Give the count of lines below that include the word "toolbar", and say nothing else.

== Supplied data

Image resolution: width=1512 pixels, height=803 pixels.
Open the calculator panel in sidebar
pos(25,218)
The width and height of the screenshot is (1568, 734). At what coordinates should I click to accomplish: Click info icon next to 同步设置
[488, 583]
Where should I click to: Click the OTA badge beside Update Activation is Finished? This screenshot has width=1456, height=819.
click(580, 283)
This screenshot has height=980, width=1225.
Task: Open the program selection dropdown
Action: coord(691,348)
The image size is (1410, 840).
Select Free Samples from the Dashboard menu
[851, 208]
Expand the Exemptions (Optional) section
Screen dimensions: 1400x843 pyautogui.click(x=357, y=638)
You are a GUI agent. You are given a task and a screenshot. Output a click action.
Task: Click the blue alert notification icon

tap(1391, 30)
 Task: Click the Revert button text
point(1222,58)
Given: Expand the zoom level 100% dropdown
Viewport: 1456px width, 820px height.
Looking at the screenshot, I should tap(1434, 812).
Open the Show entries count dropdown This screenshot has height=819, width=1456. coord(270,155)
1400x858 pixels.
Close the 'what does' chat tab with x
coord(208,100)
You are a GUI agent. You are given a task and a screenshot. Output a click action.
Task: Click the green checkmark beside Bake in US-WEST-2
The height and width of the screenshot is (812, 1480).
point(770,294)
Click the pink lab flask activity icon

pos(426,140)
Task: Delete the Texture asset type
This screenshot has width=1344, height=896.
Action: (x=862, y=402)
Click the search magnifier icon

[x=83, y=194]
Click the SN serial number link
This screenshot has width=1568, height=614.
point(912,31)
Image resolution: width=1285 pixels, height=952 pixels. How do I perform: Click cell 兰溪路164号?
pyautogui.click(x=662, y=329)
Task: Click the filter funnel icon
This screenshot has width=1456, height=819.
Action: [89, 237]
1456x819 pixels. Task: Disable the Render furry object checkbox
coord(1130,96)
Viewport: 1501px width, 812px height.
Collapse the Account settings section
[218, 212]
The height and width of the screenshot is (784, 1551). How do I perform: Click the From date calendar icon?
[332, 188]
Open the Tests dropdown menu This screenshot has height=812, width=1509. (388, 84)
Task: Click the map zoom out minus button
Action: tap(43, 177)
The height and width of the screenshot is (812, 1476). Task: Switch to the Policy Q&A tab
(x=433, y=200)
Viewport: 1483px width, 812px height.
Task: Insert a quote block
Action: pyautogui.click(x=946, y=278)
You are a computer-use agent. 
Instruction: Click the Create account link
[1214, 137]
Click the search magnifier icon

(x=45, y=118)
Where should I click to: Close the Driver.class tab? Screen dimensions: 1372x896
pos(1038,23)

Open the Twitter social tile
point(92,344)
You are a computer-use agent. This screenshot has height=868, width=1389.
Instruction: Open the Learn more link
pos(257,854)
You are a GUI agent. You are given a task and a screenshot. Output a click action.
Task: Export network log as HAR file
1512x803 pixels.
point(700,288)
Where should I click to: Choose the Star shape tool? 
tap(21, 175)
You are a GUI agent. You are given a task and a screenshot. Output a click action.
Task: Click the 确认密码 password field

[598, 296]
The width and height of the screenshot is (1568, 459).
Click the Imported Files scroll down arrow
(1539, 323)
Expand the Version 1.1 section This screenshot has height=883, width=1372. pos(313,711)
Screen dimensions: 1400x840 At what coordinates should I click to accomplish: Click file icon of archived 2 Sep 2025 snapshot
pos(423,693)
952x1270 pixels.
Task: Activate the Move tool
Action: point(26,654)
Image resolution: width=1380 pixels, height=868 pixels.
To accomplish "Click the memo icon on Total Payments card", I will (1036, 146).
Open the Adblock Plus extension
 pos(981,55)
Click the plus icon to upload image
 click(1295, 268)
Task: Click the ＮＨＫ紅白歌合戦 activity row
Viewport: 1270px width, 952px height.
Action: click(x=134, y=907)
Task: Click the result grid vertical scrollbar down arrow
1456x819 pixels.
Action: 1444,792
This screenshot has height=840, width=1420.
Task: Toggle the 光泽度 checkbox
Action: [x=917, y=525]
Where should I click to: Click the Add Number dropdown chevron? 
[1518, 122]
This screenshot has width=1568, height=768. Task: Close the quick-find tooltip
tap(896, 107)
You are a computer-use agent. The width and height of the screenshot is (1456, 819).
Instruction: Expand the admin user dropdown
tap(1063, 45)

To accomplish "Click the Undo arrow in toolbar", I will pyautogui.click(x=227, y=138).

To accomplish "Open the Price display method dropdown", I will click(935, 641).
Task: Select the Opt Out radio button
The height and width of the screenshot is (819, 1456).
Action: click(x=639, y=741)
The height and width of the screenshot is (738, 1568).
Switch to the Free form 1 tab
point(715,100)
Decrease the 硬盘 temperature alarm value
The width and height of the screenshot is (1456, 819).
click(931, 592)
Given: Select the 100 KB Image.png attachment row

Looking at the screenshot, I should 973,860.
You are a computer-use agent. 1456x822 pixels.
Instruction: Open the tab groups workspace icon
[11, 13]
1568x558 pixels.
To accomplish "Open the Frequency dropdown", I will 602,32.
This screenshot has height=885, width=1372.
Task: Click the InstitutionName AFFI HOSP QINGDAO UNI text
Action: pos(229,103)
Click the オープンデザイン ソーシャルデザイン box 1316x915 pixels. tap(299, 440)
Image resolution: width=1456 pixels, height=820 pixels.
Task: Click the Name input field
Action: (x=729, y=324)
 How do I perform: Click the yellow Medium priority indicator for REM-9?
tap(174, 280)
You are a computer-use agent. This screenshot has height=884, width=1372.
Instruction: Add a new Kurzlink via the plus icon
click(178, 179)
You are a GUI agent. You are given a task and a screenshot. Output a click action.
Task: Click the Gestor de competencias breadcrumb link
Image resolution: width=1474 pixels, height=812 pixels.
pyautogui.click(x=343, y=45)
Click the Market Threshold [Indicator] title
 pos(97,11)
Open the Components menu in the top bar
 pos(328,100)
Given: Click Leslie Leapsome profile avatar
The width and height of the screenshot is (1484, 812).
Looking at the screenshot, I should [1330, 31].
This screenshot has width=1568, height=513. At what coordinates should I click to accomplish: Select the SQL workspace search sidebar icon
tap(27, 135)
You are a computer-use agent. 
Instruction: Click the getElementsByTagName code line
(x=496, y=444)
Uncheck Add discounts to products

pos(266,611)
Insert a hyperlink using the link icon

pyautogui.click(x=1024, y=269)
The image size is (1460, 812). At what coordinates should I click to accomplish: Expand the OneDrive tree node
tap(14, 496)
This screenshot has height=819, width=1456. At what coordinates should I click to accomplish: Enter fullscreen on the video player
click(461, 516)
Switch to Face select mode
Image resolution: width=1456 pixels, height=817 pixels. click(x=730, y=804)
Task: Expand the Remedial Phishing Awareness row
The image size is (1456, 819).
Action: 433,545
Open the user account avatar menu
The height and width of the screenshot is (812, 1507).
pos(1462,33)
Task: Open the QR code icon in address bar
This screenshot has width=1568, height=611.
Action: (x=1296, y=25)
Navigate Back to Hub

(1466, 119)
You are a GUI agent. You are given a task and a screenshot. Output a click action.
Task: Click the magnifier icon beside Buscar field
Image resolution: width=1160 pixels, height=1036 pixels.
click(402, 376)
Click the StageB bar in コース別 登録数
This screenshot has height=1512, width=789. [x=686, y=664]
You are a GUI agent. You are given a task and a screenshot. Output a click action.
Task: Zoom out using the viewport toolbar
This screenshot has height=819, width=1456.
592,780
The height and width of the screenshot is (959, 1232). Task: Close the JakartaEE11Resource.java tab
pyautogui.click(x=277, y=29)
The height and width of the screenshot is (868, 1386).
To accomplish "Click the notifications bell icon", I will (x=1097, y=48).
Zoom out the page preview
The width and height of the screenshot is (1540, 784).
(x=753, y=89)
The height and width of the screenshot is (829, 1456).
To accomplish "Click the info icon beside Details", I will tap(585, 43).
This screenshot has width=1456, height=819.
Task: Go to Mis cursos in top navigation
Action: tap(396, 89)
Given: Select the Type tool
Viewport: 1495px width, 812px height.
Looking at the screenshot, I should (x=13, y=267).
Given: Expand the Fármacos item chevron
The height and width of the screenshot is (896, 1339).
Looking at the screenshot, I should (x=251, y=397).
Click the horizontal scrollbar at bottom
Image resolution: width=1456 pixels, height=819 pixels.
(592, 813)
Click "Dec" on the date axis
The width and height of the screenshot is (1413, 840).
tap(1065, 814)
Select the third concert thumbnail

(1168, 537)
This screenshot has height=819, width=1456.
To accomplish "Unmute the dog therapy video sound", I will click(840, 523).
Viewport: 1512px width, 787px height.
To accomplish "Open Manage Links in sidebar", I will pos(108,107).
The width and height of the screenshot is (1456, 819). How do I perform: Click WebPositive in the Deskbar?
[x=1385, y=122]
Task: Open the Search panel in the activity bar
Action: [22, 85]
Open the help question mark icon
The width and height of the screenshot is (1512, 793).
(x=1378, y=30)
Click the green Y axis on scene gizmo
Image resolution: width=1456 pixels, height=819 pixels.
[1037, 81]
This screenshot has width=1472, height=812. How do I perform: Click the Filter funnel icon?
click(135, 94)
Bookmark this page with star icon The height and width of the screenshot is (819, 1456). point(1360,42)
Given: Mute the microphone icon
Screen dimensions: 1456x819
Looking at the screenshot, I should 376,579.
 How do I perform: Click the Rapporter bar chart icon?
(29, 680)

====

Result of this task
2